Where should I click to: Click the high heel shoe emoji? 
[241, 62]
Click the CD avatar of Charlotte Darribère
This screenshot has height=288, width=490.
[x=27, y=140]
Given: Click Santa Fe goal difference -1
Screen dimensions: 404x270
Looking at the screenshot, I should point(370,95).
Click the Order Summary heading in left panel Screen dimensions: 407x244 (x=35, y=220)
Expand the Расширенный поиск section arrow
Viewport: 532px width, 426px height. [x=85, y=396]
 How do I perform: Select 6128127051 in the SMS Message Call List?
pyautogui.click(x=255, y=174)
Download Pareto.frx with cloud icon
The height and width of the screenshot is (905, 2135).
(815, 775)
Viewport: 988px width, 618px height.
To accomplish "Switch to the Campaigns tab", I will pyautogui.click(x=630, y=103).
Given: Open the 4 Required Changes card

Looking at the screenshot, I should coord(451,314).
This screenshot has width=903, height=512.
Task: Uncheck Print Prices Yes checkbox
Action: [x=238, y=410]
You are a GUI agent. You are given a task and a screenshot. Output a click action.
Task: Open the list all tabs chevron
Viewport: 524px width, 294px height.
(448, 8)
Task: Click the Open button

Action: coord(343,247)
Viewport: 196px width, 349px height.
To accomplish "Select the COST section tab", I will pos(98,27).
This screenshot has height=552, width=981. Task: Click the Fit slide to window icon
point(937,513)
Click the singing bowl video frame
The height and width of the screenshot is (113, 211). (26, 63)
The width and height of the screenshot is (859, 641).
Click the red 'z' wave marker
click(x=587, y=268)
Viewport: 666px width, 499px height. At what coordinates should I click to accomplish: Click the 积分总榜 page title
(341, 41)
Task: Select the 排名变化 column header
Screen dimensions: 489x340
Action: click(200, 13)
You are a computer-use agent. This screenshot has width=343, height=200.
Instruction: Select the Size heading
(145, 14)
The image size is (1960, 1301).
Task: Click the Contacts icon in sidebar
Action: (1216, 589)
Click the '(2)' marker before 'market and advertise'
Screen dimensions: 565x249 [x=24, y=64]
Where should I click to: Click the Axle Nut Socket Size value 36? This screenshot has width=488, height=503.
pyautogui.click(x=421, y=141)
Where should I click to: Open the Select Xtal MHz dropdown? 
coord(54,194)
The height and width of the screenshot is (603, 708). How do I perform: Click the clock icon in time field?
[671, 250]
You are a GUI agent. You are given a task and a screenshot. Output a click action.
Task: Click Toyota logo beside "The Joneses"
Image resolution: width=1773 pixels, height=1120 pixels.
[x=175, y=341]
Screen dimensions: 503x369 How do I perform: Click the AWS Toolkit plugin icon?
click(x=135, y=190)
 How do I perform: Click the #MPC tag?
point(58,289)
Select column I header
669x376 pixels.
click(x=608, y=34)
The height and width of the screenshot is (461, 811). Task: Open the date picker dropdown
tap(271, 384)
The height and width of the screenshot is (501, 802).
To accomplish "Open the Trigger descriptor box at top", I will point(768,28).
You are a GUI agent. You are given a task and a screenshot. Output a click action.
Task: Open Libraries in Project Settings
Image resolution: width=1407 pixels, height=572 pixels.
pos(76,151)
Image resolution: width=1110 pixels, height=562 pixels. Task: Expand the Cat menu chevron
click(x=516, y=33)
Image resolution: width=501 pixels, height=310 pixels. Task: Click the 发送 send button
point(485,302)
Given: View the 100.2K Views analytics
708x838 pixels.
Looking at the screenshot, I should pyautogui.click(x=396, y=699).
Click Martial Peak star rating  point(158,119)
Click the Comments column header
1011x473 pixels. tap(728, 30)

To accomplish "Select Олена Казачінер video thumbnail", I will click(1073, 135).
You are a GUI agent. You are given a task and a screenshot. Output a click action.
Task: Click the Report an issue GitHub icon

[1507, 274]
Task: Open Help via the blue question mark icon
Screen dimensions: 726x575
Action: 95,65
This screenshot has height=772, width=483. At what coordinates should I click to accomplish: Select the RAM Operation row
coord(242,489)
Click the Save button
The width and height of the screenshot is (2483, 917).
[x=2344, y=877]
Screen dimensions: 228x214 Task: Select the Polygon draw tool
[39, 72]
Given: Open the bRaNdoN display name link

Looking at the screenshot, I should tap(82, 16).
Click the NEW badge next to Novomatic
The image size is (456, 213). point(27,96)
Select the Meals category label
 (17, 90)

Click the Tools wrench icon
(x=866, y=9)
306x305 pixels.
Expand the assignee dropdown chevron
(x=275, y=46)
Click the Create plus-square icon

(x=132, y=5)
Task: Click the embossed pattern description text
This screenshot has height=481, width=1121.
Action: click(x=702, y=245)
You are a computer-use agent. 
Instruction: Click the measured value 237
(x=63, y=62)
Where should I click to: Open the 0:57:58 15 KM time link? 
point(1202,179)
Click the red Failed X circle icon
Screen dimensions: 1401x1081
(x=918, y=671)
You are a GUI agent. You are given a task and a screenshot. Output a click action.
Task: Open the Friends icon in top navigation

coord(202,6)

========

[THE TASK]
Across the records, count the lines that contain the word "will" and give that figure alone.

[RESULT OF THIS TASK]
4